I mean, yeah, being exhausted from all the extra extras at work is part of it, but also, my hope for ever getting out of the pandemic is really shrinking - just as my world has shrunk.

(I am still SO LONELY. I want a conversation with someone that doesn't involve talking through a screen but that's not going to happen. I hate screens now and I'm wondering if after the pandemic is over - if it ever is, here I am allowing myself hope again - if I just move to an artist's colony or somewhere where people are a little more open and less closed (like here: if you're not part of a nuclear family, forget it, you're always an Outsider) and just abandon screens - not have a tv, leave the internet behind except maybe for a few things like shopping or online radio (because most terrestrial radio in most of the US sucks now). I want to be able to walk out my door in the morning and have neighbors I know who want to talk to me, not some changeable group of renters who are there for four months and then gone, and you might have a good one and then they move out and are replaced by someone rude or loud or whatever. Maybe that "good community" with neighborly neighbors doesn't actually exist, I don't know. My mom seems to have some pretty good neighbors.)

* Edited to add: I read something this evening on "learned helplessness" and burnout, and apparently both rats and dogs show this - you give them an impossible task, like a maze they can't solve, and eventually they just give up, even when the task isn't impossible, and I wonder if a lot of us are dealing with that - for me, now, getting everything done to my satisfaction and doing it gracefully is an impossible task, and it means I shut down for doing other things. The solution is apparently to do something you CAN master (knitting a sock was the example given) and perhaps I have to FORCE myself....though tonight the round of "grading, piano practice, workout, fix dinner, work on the exam" ate up so much time I was too tired to knit when I finally closed up on the exam. 

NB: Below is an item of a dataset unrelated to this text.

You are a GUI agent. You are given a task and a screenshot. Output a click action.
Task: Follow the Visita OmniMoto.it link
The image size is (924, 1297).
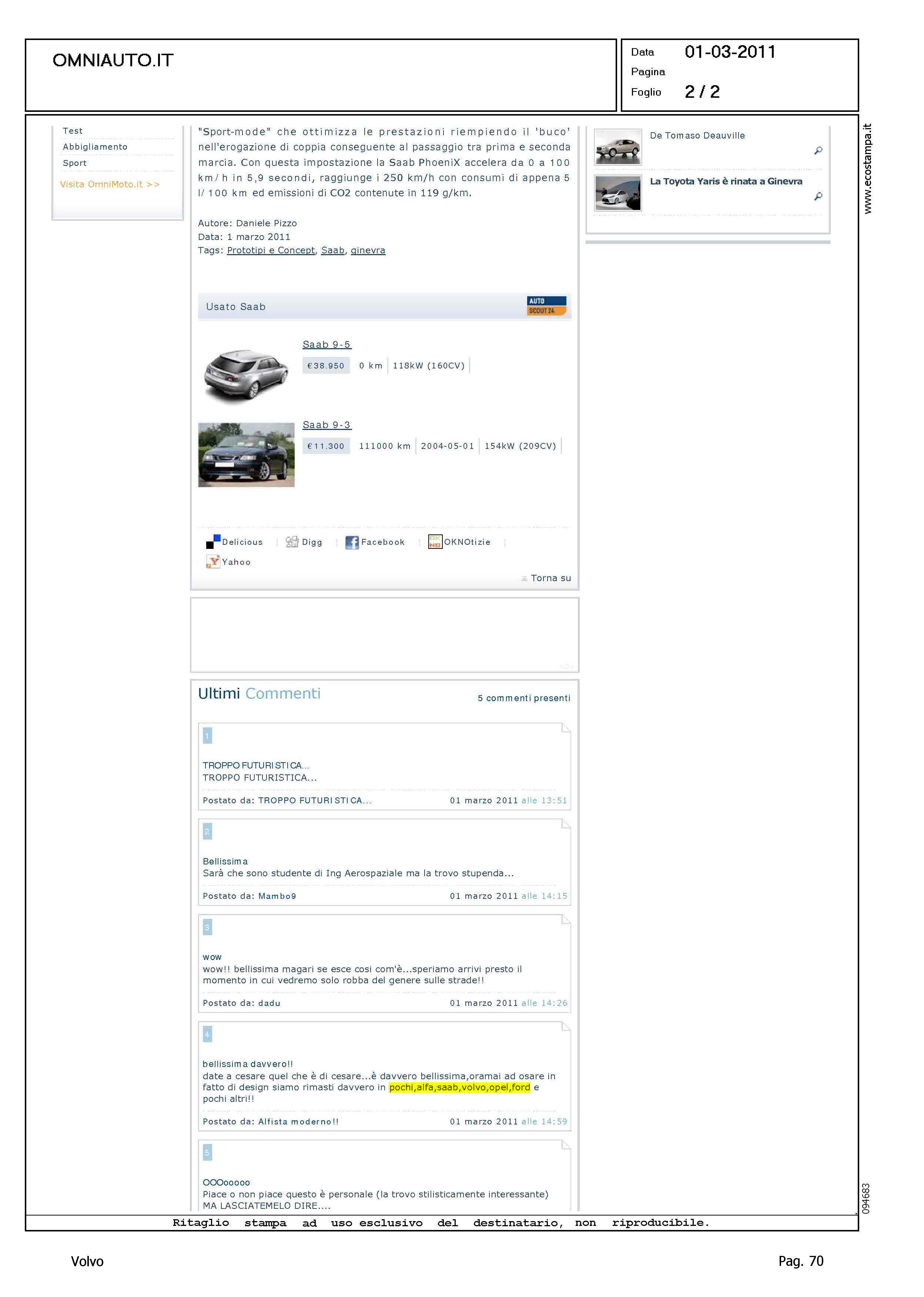(110, 184)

 But yeah, definitely: it feels like a lot of us are trying to do the impossible, and it's damaging us, and I don't know how to repair or even mitigate that damage. Maybe that's an after-pandemic thing? Maybe right now I just concentrate on staying alive and not catching the thing, and after this is over see if I can take a semester's leave and straighten my brain back out? I don't know.

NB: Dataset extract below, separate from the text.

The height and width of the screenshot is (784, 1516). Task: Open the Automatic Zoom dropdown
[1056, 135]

* Another thing I want is someone else to do the cooking. I don't mean restaurant carry-out, which is usually too much and too salty and too fatty, but actual home-made cooked food and I realized today that if this pandemic stretches for many more years, I may never see my mom again OR get to eat her cooking and that makes me immeasurably sad. 

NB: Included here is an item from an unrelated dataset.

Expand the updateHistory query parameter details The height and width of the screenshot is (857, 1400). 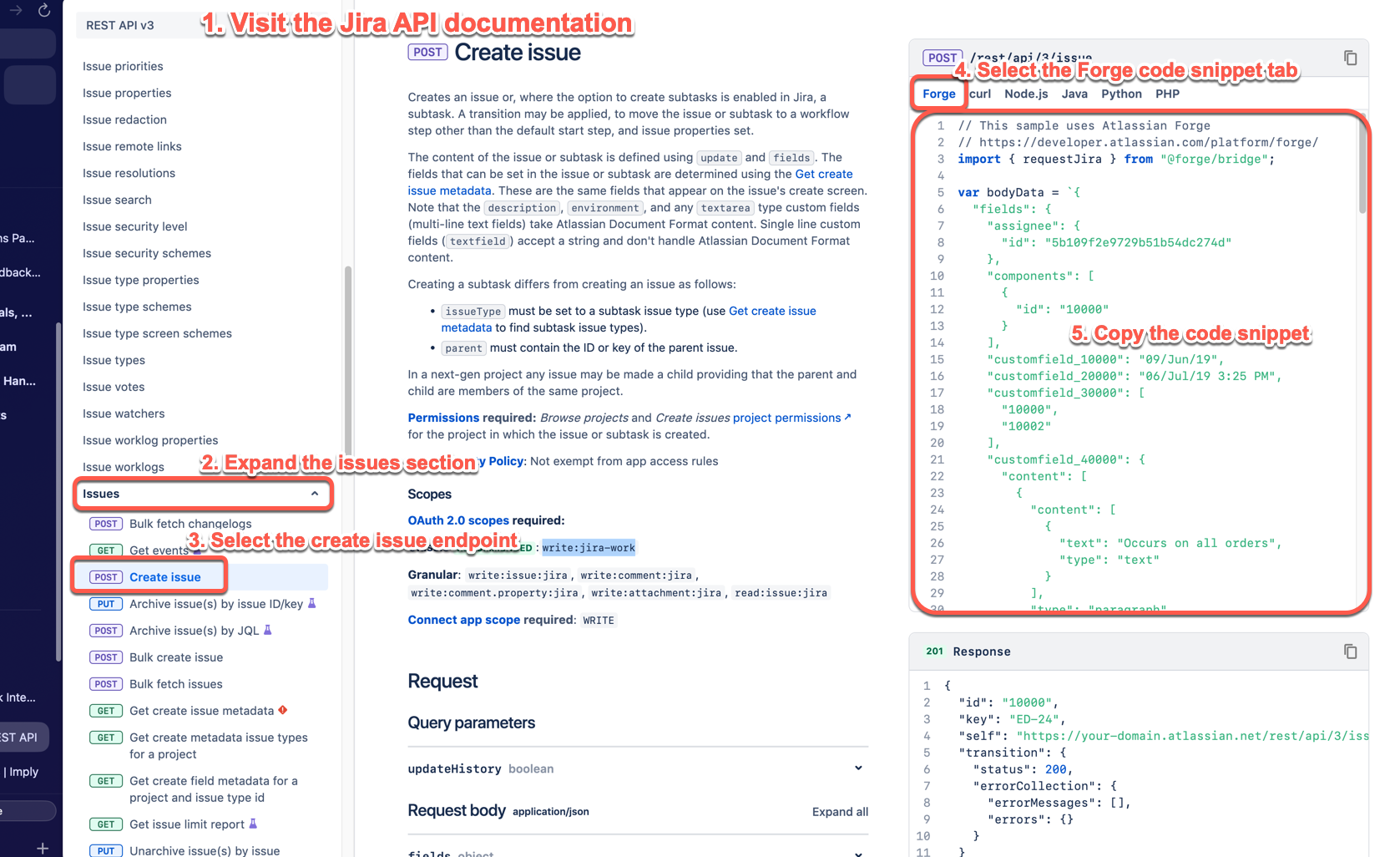pyautogui.click(x=858, y=767)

* I also worry that after this making new friends will be impossible because everyone's bubbles will have fossilized and they won't want any new friends, and those of us who are unbubbled will be just....left to drown. Like the spare giraffe waiting for the Ark. (That was in some book I read as a kid - some YA novel, the protagonist described himself that way, and it always stuck with me, because I feel that too, I feel it hard.) Not that, I tell myself many days, I'm that interesting of a person that someone would want me in their life....

1 comment:

purlewe said...

So while I am not bubbled with anyone else (well except of course Sue) We are not bubbled with anyone else. I don't see us getting to bubble with anyone bc everyone claims family first. I feel like my online knitting community has filled the void. Especially since we can't visit her family or mine. Hers bc her folks don't understand how to do quarantine. Mine bc they have kids that are doing in person school. (8 kids, at least 6 different schools with everyone having different teachers. And I just found out one sister is letting her kids do sports. yeah, no.) I know you are tired of screens. And I completely get that. But if you want to join any of my knitting groups online I would be happy to have you. One meets T & Th at 7-10pm EST and the other meets Sundays at 4pm EST.